◆ **Yapılacak işler**
1. Hac sünnetleri metninde "4- Müzdelife´de gecelemek." ile başlayıp "sahih olduğunu söylemiştir." ile biten bölümü, "gecelemek" yerine "geceyi geçirmek" koyarak yeniden yazar mısın?
2. Hac sünnetleri metnindeki "1- İfrad haccı yapmak" diye başlayan paragrafı, temel bilgileri koruyarak daha kısa yazar mısın?
3. Hac sünnetleri metnine göre İbni Ömer'in rivayetinde Hz. Peygamber, Mekke'ye girdiğinde Kâbe'yi kaç kez tavaf etmiştir?

◆ **Belge**
İhrama giren erkek dikişli elbiseden soyunur, izar ve rida olarak iki beyaz bez giyer.

Haccın sünnetleri için deliller:

1- İfrad haccı yapmak. Yani umreden önce haccetmektir. Peygamberi­miz (s.a.v.) veda haccında bu şekilde yapmıştır. Hz. Aişe şöyle rivayet eder: "Hz. Peygamberle beraber veda haccı için çıktık. Kimisi umre için kimisi de hac için hazırlanıp yerini tuttu ve bizden bazıları da hem hac hem de umre için hazırlandı. Hz. Peygamber de hac için hazırlandı."

2- Telbiye etmek Hz. Peygamber bineği üzerinde Zulhuleyfe´ye vardı­ğında, şöyle demiştir:

"Lebheyk Allahumme lebbeyk. Leheyke la şeriyke leke lebbeyk. İnnel hanide. Wen-ni´mete leke wel mülke la şeriyke leke"

Anlamı: ALLAHım! Davetine tekrar tekrar icabet ettim, tekrar davetine icabet ettim. Hamd ve nimet senindir, senin ortağın yoktur.

Telbiyelerden sonra Resulullah (s.a.v.)´e salavat-ı şerife getirilir ve kişi dilediği diğer duaları yapar.

3- Kudüm Tavafı: Arafat vakfesinden önce umreye niyet eden kişinin Umre tavafı ile bu görev ifa edilmiş olur.

Hz. Aişe (r.anha) şöyle rivayet etmiştir: "Hz. Peygamber hacc için Mekke´ye girdiğinde ilk önce abdest aldı sonra Kâ´be´yi tavaf etti" [2]

4- Müzdelife´de gecelemek. Cabir bin Abdullah (r.a)´dan rivayet edi­len bir hadiste: "Hz. Peygamber Müzdelife´ye gelip orada akşam ve yatsı namazlarım kıldırdı. Daha sonra fecir doğuncaya kadar orda geceledi ve fecir namazını orda kıldı." [3]

5- Tavaftan sonra Harem-i şerif içinde Makam-ı İbrahim´in arkasında iki rekat namaz kılmak sünnettir.

İbni Ömer (r.anhuma) şöyle rivayet etmiştir: "Hz. Peygamber Mek­ke´ye girdiği zaman yedi kere Kâ´be´yi tavaf etti. Sonra Makam-ı İbra­him´in arkasında iki rekat namaz kıldı."

6- Mina´da gecelemek sünnettir. İmam Nevevi, Peygamber (s.a.v.)´in üç teşrik günlerinde Mina´da gecelediğini rivayet eden hadisi şerifin meş­hur ve sahih olduğunu söylemiştir.

7- Veda tavafını yapmak haccın sünnetlerin dendir. Mekke´den ayrıl­mak isteyen hacılar veda tavafını yaparlar.

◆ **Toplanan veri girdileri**
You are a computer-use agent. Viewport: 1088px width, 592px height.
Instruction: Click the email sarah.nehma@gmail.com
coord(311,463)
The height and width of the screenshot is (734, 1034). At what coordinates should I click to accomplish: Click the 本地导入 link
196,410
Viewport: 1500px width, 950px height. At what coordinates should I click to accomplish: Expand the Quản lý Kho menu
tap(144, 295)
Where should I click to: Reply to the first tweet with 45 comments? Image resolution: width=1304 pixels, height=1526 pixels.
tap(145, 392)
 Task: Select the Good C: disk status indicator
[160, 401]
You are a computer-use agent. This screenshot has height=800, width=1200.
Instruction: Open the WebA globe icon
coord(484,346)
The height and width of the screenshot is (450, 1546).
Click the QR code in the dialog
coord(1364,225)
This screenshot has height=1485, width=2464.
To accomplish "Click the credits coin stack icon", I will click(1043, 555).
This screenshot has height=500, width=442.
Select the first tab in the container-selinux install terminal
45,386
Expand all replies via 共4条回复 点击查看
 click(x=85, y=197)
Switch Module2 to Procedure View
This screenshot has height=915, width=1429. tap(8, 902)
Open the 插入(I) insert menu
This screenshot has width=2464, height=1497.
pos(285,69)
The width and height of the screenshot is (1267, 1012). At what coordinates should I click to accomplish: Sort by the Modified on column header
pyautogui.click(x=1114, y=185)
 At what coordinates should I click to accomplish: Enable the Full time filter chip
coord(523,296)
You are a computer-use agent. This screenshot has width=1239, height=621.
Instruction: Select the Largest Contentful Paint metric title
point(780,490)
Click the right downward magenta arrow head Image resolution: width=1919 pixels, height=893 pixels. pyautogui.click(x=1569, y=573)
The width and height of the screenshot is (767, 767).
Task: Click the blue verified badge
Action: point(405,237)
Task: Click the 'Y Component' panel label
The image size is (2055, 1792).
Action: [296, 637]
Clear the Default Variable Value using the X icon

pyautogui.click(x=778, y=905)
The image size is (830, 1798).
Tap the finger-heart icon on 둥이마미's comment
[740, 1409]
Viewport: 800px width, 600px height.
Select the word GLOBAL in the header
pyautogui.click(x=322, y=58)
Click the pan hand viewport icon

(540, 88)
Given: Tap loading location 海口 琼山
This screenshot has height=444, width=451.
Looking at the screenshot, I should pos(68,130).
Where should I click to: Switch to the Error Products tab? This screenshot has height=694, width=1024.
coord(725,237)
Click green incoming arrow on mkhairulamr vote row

◆ **Görev sonuçları**
1.
4- Müzdelife´de geceyi geçirmek. Cabir bin Abdullah (r.a)´dan rivayet edi­len bir hadiste: "Hz. Peygamber Müzdelife´ye gelip orada akşam ve yatsı namazlarım kıldırdı. Daha sonra fecir doğuncaya kadar orda geceledi ve fecir namazını orda kıldı." [3]

5- Tavaftan sonra Harem-i şerif içinde Makam-ı İbrahim´in arkasında iki rekat namaz kılmak sünnettir.

İbni Ömer (r.anhuma) şöyle rivayet etmiştir: "Hz. Peygamber Mek­ke´ye girdiği zaman yedi kere Kâ´be´yi tavaf etti. Sonra Makam-ı İbra­him´in arkasında iki rekat namaz kıldı."

6- Mina´da geceyi geçirmek sünnettir. İmam Nevevi, Peygamber (s.a.v.)´in üç teşrik günlerinde Mina´da gecelediğini rivayet eden hadisi şerifin meş­hur ve sahih olduğunu söylemiştir.

2. İfrad haccı, umreden önce hac yapmaktır. Peygamberimiz (s.a.v.) veda haccında böyle yapmıştır. Hz. Aişe'nin rivayetine göre veda haccına çıkanların kimi umre, kimi hac, kimi de hem hac hem umre için hazırlanmış. Hz. Peygamber ise hac için hazırlanmıştır.

3. Yedi kez.